Swimming Sculpture, photograph and embroidery, 2023
BOSTON ART REVIEW / 12/07/2023 / by Karolina Hać
In Boston Sculptors Gallery’s LaunchPad space, Caroline Bagenal brings her captivating Swimming Sculptures onto dry land. The works on view emerged after the artist, who splits her time between Massachusetts and the United Kingdom, suffered injuries from a bike accident in 2021 and took to swimming outdoors as part of her recovery process. Buoyant and untethered from gravity, Bagenal investigates how connecting with a river’s ecosystem can be therapeutic, even transformational. Like some of Bagenal’s previous works, which play with pattern and scale through commonplace materials, the tentacles are made from recycled plastic, bubble wrap, and other floating textiles. But in this incredibly personal series, the artist embraces her physical vulnerability and finds solace and support in water as she explores movement in a different plane.
Lining the wall is a series of seven-by-five and fourteen-by-eleven inch photographs of the artist swimming in rivers and lakes, which Bagenal has punctured with colorful thread in geometric patterns. Through this simple gesture, the artist evolves from a swimmer to a creature connected to the water, visualizing her body extending in space, expanding, flowing, engaging with the water. Though these photographs are described as part of her process of creating the tentacle sculptures and enhance the intimacy evoked throughout the series, they dazzle in their own right. Because process is a critical part of this body of work, I found myself wishing for a way to be more immersed in these studies.

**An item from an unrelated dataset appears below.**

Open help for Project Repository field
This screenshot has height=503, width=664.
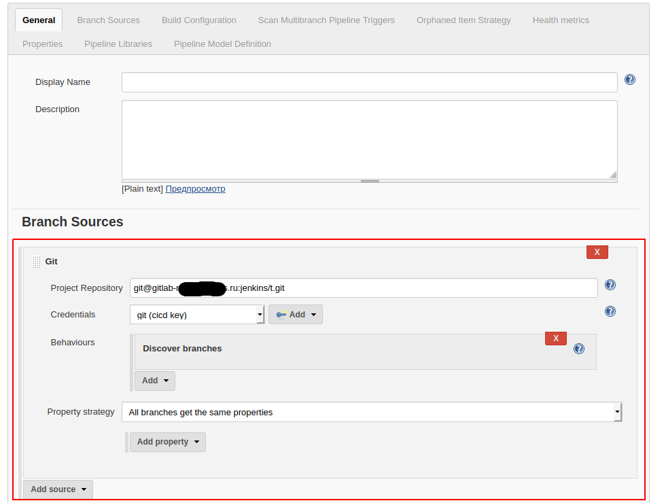tap(610, 285)
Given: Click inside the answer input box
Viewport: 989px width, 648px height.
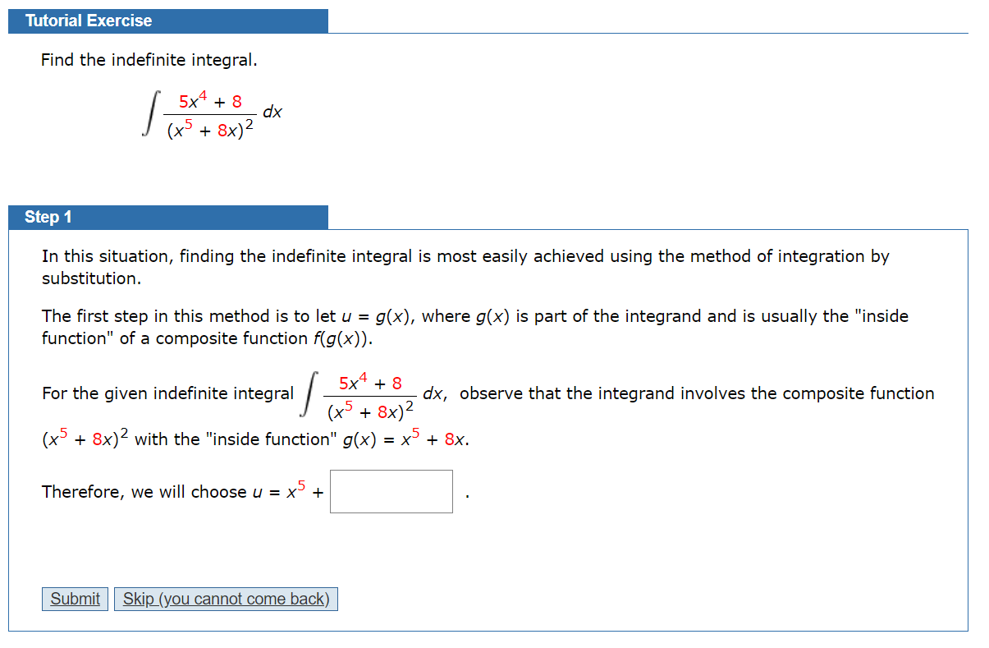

Connecting with bodies of water can be such a gentle and profound way to heal that Bagenal’s meditations on being one with the river instantly resonated. On her Instagram, she writes, “Swimming in cold water is exhilarating and is healing mentally and physically for me. As I enter the river, the cold water creates a strong prickling sensation. After swimming for a few minutes I return to land. My skin is bright red and I’m filled with amazement.” I walked away sharing in this amazement, hoping that perhaps in the future we can experience it again on a grander scale, so the profoundness of the practice for the artist can be fully embraced by the viewer.